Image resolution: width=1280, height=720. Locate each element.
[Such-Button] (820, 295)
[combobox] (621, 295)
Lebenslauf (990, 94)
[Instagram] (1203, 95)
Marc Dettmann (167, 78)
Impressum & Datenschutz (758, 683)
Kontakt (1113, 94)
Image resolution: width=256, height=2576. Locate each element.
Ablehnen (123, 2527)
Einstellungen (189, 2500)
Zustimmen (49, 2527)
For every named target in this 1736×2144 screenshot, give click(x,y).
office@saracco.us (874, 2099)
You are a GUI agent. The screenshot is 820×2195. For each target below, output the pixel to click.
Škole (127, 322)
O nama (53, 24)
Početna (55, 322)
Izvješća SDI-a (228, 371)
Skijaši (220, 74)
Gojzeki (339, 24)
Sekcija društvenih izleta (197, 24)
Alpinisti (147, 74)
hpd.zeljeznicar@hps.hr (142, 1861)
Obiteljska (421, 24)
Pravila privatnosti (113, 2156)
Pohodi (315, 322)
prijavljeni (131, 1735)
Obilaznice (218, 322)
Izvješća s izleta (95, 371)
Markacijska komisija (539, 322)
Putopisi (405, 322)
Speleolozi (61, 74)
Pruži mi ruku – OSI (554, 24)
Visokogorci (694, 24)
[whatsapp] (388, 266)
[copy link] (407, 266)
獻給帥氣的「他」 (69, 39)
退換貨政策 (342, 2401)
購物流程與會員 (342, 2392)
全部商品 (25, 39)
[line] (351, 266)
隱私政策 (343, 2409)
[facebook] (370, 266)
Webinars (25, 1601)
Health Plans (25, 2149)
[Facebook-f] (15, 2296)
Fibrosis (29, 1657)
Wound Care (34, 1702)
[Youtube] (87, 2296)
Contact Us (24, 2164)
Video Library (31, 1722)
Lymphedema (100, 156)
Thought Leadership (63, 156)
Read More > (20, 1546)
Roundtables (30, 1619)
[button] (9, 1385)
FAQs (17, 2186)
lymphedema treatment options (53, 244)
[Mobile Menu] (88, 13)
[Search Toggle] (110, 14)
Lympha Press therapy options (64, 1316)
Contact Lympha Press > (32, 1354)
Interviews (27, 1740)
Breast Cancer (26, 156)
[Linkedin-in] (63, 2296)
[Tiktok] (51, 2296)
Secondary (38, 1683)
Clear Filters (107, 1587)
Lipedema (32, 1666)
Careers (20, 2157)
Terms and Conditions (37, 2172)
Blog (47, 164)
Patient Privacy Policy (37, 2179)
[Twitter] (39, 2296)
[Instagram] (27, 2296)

• [Exercise instructions]: Transcribe every entry word for word.

• [Reply to the task]:
Image resolution: width=1280, height=720. Locate each element.
[Such-Button] (820, 295)
[combobox] (621, 295)
Lebenslauf (990, 94)
[Instagram] (1203, 95)
Marc Dettmann (167, 78)
Impressum & Datenschutz (758, 683)
Kontakt (1113, 94)
Image resolution: width=256, height=2576. Locate each element.
Ablehnen (123, 2527)
Einstellungen (189, 2500)
Zustimmen (49, 2527)
For every named target in this 1736×2144 screenshot, give click(x,y).
office@saracco.us (874, 2099)
You are a GUI agent. The screenshot is 820×2195. For each target below, output the pixel to click.
Škole (127, 322)
O nama (53, 24)
Početna (55, 322)
Izvješća SDI-a (228, 371)
Skijaši (220, 74)
Gojzeki (339, 24)
Sekcija društvenih izleta (197, 24)
Alpinisti (147, 74)
hpd.zeljeznicar@hps.hr (142, 1861)
Obiteljska (421, 24)
Pravila privatnosti (113, 2156)
Pohodi (315, 322)
prijavljeni (131, 1735)
Obilaznice (218, 322)
Izvješća s izleta (95, 371)
Markacijska komisija (539, 322)
Putopisi (405, 322)
Speleolozi (61, 74)
Pruži mi ruku – OSI (554, 24)
Visokogorci (694, 24)
[whatsapp] (388, 266)
[copy link] (407, 266)
獻給帥氣的「他」 (69, 39)
退換貨政策 (342, 2401)
購物流程與會員 (342, 2392)
全部商品 (25, 39)
[line] (351, 266)
隱私政策 (343, 2409)
[facebook] (370, 266)
Webinars (25, 1601)
Health Plans (25, 2149)
[Facebook-f] (15, 2296)
Fibrosis (29, 1657)
Wound Care (34, 1702)
[Youtube] (87, 2296)
Contact Us (24, 2164)
Video Library (31, 1722)
Lymphedema (100, 156)
Thought Leadership (63, 156)
Read More > (20, 1546)
Roundtables (30, 1619)
[button] (9, 1385)
FAQs (17, 2186)
lymphedema treatment options (53, 244)
[Mobile Menu] (88, 13)
[Search Toggle] (110, 14)
Lympha Press therapy options (64, 1316)
Contact Lympha Press > (32, 1354)
Interviews (27, 1740)
Breast Cancer (26, 156)
[Linkedin-in] (63, 2296)
[Tiktok] (51, 2296)
Secondary (38, 1683)
Clear Filters (107, 1587)
Lipedema (32, 1666)
Careers (20, 2157)
Terms and Conditions (37, 2172)
Blog (47, 164)
Patient Privacy Policy (37, 2179)
[Twitter] (39, 2296)
[Instagram] (27, 2296)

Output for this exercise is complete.